**Document excerpt:**
I chatted to a young woman who was exercising and playing with her dog at the rest stop. She had just come back from deployment in South Korea and had driven 1500 miles to collect her dog, Cricket, the blue heeler, who she could keep with her on her new deployment in El Paso. She was doing all those miles, and back again, in a very short space of time and made our journey look like a gentle ramble. In our very early planning stages I’d tried to develop a musical themed trip. You know, Nashville, Motown, Detroit, Muscle Shoals, Graceland, 29 Palms, etc, and I wanted to drive down Route 66 in a Little Red Corvette. We decided the distances between were just too big to make this a viable venture – though at one point I think we were 24 Hours From Tulsa. She put me to shame - I won’t complain again about a couple of hundred miles a day with one night stops in between ... In fact, we were feeling quite full of vim and vigour so I was hoping all those jet-lag-time-shifty-totally-knackering parts of our travel were behind
We drove into Mississippi, again at its narrowest point, and on into Louisiana in the late afternoon. We were heavily dependent on the satnav to get us to our accommodation in New Orleans. Unfortunately, it was on the far side of New Orleans so we had to drive into the city and out again to get there. Luckily, Steve was once again behind the wheel by this time so, while I can’t pretend it was a fun drive, at least we were in safe hands. We were checked in to the Express Inn and Suites at Westwego (city centre accommodation was just toooo expensive) by a nice but dim young lady who was completely thrown by the UK forms of ID (passport and driver’s licence) and didn’t seem to understand the concept of there being other countries beyond the USA. She initially allocated us a smoking room which reeked dreadfully, but we were quickly switched to a non-smoking room. It was clean and comfortable (sadly, we couldn’t afford the ‘convenient’ element on this occasion) but the red stain on the carpet convinced me it had been a crime scene at some point in its recent past. Maybe CSI
could confirm? There were some ‘working’ vehicles in the car park (electricians, construction crews, etc) and I felt a tad vulnerable when I was outside and all the workmen were returning from their jobs. Though they passed the time of day quite politely, I quickly emphasised that I had a non-smoking husband just the other side of the door when one of them asked why I seemed so lonely! While the room offered a fridge and a microwave the only source of coffee was from the reception area, and then only between 6 and 9 am, so having a lie-in was not an option. My old barmaid skills came into play, carrying multiple cups of that can’t-do-without caffeine back to our room in my pyjamas. It wasn’t our best choice of accommodation ....

**Stored data:**
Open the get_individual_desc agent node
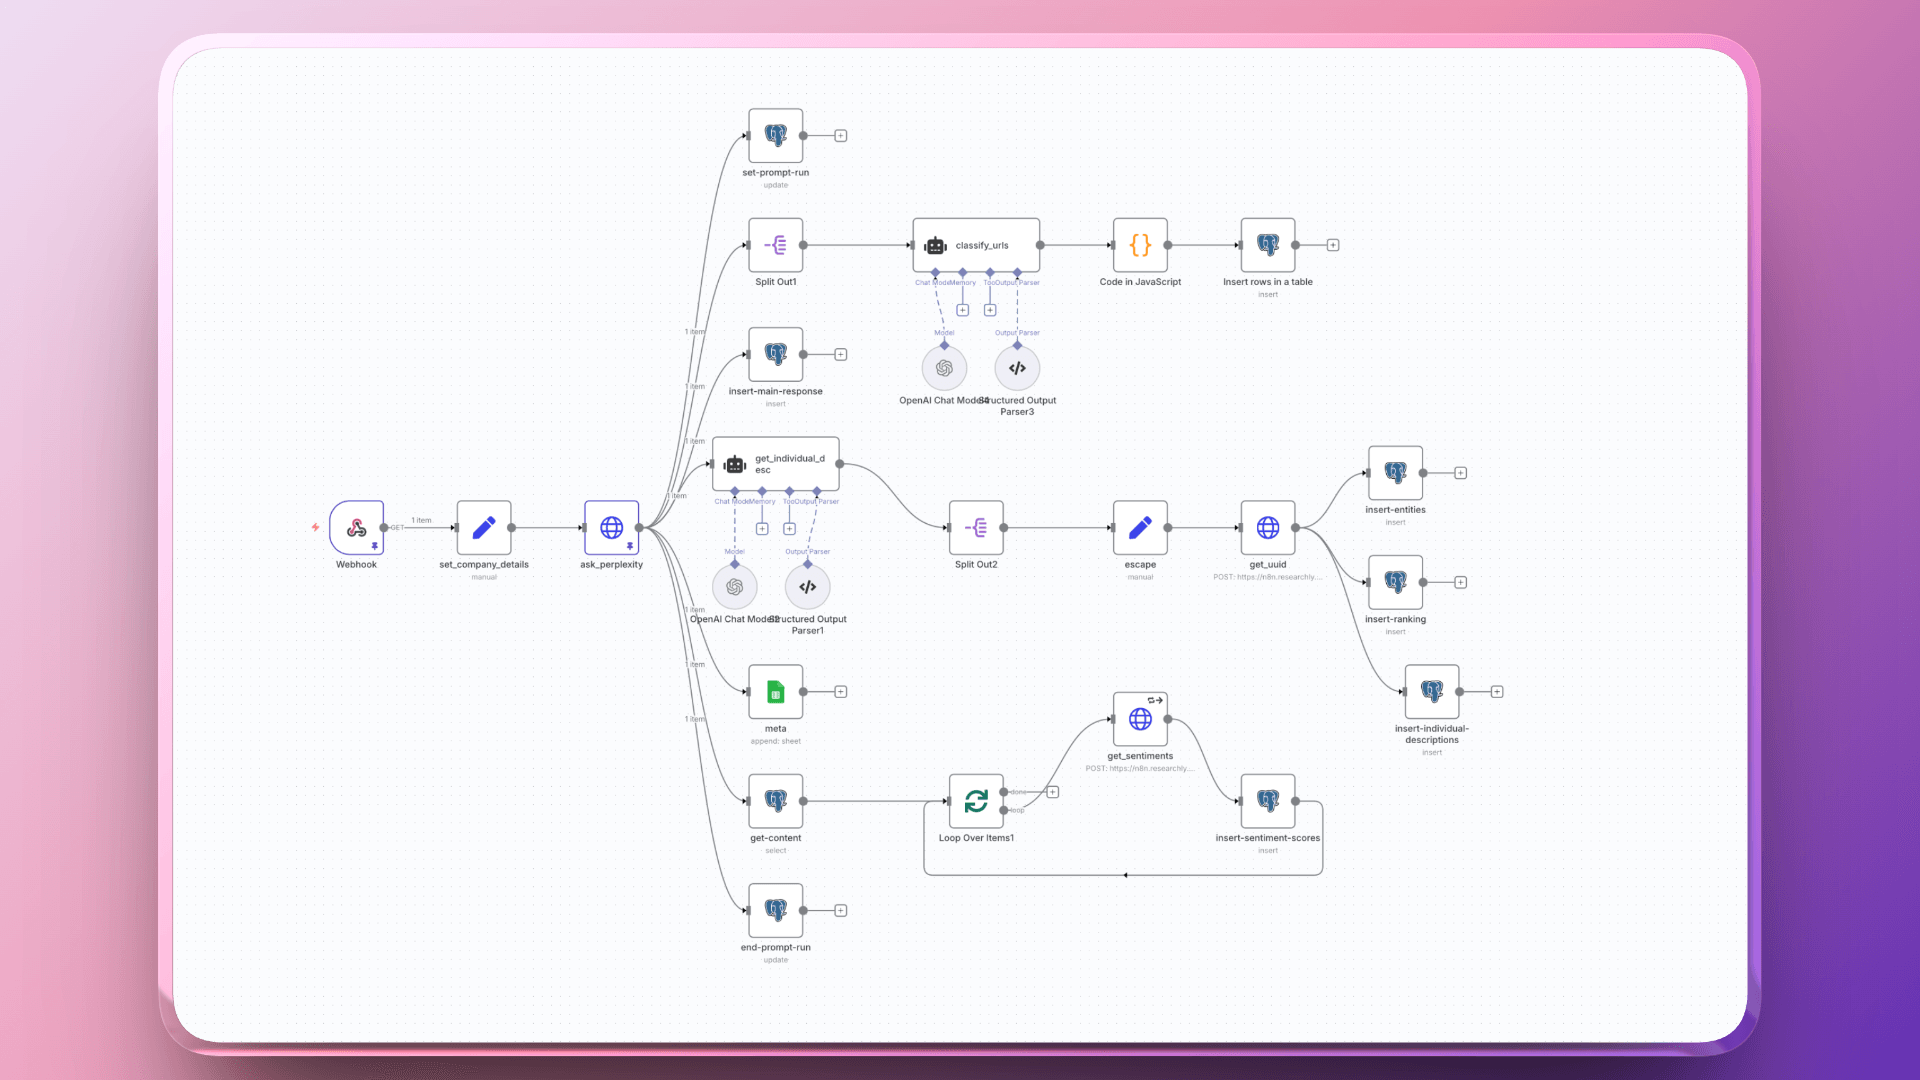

**Objective:** Carry the road trip account on from the point where it stops. The lines are not needed here.

**Task output:**
We discovered that we could park right outside the Basin Street Station Information Centre in the centre of New Orleans for only $5 and we girded our loins for the trip into town but the satnav took us straight there (though slowly, with all the traffic). We caught the HOHO bus from the Centre, very reasonably priced at $39 for 3 days. And what great value
these were! The tours were informative and covered lots of ground and we hopped on and off them while we were in New Orleans, parking up the car each day and using the buses to get us around.
Our first trip took us through all the main interesting parts of New Orleans and we saw Canal Street, the Central Business District and the WWII museum (where lots of oral history is still being collected). There was a Vietnam war veteran on the bus and he was applauded by other passengers. These vets now seem to have earned the respect of their countrymen though we did see many on the streets of America begging for support. We saw Magazine Street, the Garden District, Louisiana and St Charles Avenues, Mardi Gras World (we had just missed the St Patrick’s Day Parade and the trees and balconies were still festooned with sparkling coloured beads and we were told the parades were financed by independent ‘crews’ just for the entertainment of random passers-by and visitors), the Convention Centre, the Riverfront, Jackson Square (the site of St Louis Cathedral, the oldest cathedral in the USA), the French Quarter and Market District and the Esplanade.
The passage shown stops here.